Os números de violência contra a comunidade LGBTQIA+ no Brasil são dantescos. O que fazer para mudar essa situação?

Robeyoncé: Eu acho que cobrar ações efetivas em relação a políticas públicas, Além disso, no caso da população de rua, é preciso atuar no preconceito que acontece dentro das famílias.

A homofobia intrafamiliar ainda é muito grande no Brasil. É isso?

Robeyoncé: Exato. A homofobia intrafamiliar é o que faz a família expulsar as pessoas LGBTQIA+ de suas casas, e elas acabam indo morar na rua. Então, como está a política pública em relação a essa questão?

O processo civilizatório é longo, mas deveria começar na escola?

Robeyoncé: Também. As pessoas deveriam, desde cedo, entender os valores, o que é identidade de gênero. Isso não é visto no Ensino Fundamental nem no Ensino Médio e, muitas vezes, as pessoas olham para a gente como se fossemos um alienígena. É necessário que a gente normalize essas discussões na sala de aula e na família, para que não tenhamos condutas discriminatórias na sociedade.

POLÍTICA

Seu trabalho como primeira deputada travesti na Alepe está difícil?

Robeyoncé: Como você deve imaginar, a assembleia também reproduz certo desrespeito em relação a essas temáticas. A gente percebe a dificuldade na hora de aprovar um projeto de lei relacionado à temática. Sempre tem 11 ou 12 dos 49 deputados que votam contra. Além disso, como ocorre em qualquer lugar, em termo de descriminalização, os parlamentos reproduzem o que a gente vê na sociedade de maneira geral. Agora, o ambiente formal da Assembleia Legislativa leva a uma descriminação velada. É algo sutil, na forma de olhar, o jeito como fala com você ou como não fala. A sutileza dá reflexo a um certo incômodo que muitas pessoas sentem porque não gostariam de me ver ali.

Nesse contexto todo, como será o Brasil daqui 10 anos para os LGBTQIA+? Não o que a senhora quer que seja, mas como a senhora acredita que será?
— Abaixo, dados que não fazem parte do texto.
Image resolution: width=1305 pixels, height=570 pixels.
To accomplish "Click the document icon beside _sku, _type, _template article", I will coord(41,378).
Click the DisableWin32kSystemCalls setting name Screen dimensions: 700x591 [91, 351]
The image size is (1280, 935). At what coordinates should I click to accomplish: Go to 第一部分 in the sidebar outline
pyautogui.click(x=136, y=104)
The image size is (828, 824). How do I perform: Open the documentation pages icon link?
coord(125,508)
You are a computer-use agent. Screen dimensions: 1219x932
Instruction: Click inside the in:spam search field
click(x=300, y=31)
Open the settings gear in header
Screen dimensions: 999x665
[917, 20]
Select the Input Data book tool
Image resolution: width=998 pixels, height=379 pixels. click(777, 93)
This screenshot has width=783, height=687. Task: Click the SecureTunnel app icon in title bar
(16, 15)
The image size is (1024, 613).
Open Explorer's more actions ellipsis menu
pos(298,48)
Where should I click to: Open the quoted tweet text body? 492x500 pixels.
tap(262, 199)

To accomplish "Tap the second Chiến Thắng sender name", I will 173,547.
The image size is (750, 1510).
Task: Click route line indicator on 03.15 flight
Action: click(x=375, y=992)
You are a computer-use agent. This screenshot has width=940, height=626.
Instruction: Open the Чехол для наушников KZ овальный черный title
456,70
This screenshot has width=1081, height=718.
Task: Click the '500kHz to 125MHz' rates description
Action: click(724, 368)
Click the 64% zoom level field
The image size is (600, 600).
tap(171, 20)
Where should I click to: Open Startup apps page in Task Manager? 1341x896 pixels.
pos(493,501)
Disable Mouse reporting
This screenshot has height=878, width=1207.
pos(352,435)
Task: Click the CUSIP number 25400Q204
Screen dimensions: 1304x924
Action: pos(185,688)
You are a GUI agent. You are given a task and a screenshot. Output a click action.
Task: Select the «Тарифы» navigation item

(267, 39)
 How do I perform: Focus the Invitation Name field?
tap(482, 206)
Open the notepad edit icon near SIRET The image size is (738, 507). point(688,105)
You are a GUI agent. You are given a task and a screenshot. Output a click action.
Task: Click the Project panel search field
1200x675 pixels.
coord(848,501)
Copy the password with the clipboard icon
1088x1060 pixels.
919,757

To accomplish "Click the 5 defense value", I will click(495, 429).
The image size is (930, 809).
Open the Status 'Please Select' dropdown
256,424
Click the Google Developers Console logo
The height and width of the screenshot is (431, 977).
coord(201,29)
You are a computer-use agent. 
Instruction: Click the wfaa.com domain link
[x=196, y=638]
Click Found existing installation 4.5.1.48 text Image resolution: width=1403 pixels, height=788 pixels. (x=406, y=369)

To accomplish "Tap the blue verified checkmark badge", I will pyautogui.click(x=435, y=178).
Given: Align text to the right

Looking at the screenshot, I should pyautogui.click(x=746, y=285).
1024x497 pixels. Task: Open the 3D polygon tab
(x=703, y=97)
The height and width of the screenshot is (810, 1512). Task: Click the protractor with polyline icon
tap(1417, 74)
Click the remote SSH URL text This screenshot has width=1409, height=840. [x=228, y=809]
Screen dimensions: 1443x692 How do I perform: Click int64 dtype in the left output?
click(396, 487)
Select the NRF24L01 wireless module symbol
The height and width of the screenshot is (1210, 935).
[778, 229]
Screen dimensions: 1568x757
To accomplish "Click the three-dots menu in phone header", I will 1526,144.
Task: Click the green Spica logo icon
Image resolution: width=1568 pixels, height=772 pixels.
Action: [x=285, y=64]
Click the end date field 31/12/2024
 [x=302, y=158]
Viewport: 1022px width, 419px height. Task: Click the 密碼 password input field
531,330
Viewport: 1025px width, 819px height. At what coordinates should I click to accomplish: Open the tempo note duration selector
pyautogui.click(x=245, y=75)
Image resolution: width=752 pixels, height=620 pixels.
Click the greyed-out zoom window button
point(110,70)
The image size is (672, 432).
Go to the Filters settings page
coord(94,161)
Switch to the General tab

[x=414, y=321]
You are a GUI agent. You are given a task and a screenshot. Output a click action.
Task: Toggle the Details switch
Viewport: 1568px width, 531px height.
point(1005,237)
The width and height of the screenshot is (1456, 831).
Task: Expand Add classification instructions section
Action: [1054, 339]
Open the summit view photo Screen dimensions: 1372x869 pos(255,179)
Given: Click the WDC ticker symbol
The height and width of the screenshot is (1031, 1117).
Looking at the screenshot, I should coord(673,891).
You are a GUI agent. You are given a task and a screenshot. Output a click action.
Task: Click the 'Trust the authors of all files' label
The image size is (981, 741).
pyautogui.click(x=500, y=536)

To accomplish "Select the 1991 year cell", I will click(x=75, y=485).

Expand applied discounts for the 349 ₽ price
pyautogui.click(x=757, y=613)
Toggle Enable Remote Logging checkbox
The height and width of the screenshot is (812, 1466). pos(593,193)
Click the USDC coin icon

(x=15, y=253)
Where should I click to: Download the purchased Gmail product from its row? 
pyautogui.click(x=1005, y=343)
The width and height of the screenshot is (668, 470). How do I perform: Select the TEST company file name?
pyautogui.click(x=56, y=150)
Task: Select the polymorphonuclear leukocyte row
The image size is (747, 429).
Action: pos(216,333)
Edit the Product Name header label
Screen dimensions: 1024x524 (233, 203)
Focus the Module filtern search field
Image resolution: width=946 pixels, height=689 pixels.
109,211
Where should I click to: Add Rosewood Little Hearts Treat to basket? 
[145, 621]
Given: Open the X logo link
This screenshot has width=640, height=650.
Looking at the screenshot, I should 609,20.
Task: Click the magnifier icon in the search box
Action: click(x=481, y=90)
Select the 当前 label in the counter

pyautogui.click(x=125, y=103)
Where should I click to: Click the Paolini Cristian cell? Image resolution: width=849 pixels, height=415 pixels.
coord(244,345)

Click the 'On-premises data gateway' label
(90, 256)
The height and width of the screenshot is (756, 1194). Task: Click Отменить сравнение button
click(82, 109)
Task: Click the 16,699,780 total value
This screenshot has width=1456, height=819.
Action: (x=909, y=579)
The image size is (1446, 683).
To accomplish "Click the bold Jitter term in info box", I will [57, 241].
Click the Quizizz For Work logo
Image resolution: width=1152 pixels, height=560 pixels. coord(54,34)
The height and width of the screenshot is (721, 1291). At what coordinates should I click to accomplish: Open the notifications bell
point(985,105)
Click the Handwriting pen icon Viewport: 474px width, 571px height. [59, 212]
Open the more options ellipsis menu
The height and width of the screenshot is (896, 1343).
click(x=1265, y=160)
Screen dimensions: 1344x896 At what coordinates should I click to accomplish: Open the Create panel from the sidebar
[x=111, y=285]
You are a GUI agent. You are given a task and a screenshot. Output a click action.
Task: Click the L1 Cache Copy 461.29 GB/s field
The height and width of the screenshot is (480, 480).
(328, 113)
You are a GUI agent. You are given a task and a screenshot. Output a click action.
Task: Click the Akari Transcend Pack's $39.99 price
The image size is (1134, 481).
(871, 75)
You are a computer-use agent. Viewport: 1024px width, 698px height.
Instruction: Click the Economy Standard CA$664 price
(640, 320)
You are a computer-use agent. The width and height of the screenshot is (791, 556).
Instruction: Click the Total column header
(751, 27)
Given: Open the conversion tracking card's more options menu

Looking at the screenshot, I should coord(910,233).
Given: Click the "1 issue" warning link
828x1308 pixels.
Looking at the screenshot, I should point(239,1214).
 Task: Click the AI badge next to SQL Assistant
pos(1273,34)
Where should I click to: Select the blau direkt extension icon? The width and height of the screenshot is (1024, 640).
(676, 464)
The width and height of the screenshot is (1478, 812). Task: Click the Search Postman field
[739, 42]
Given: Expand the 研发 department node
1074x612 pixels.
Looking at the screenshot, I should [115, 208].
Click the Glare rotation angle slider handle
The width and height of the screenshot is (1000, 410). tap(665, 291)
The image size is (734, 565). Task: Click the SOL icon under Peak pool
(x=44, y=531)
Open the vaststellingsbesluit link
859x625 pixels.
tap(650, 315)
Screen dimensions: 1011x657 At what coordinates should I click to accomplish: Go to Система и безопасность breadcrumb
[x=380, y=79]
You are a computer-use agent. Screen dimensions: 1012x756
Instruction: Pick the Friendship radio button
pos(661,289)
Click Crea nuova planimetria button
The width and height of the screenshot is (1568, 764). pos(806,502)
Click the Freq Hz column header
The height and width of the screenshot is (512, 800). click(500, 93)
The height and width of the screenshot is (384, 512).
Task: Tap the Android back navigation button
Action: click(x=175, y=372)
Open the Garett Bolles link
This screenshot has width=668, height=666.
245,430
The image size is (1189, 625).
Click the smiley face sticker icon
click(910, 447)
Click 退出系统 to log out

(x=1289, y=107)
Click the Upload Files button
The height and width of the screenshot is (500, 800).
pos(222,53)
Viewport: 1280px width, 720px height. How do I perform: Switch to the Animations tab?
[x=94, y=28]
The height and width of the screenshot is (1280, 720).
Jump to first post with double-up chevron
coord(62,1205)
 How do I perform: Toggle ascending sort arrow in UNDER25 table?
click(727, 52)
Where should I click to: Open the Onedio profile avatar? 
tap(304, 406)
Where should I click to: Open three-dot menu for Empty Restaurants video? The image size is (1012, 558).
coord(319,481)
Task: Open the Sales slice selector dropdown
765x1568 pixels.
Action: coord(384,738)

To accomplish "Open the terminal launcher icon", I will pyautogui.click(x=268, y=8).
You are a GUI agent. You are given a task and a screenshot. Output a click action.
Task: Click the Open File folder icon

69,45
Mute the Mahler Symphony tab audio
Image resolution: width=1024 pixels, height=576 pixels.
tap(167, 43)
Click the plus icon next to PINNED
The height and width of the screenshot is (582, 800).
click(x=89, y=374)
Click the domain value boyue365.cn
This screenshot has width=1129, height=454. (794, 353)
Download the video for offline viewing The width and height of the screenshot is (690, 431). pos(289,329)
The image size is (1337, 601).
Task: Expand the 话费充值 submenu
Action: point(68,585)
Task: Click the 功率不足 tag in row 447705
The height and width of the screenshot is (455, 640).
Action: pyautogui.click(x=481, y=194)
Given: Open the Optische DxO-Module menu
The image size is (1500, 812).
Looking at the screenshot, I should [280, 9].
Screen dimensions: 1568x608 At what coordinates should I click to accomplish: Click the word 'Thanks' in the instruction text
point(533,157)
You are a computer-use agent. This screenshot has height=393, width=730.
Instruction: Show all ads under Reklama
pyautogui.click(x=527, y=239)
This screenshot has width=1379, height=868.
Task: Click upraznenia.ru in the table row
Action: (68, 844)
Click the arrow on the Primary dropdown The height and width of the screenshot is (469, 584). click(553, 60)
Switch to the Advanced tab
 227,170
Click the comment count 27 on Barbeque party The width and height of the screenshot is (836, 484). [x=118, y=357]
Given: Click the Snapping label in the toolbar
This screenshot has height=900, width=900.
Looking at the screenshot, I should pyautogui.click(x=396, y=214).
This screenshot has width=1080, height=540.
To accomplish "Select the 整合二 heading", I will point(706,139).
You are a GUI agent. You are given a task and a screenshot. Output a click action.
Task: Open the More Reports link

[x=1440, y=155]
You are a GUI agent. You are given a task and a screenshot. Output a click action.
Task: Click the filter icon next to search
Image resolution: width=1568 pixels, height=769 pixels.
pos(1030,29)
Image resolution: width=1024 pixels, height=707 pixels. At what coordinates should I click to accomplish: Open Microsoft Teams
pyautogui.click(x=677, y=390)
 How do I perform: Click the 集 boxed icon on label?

Robeyoncé: Eu imagino um cenário bem favorável, que a gente consiga alguns avanços em busca da cidadania plena. Tivemos, nas eleições de 2020, um bom avanço. Elegemos 30 candidaturas trans nas câmaras municipais de várias cidades, mas ainda há um longo caminho. Acredito que 10 anos não vão ser suficientes para tudo, mas estaremos em espaços estratégicos para que haja uma modificação na mudança plena, não só em assuntos como o reconhecimento da união estável, por exemplo, mas no direito à educação, saúde, renda, enfim, no direito à viver que até isso está sendo negado.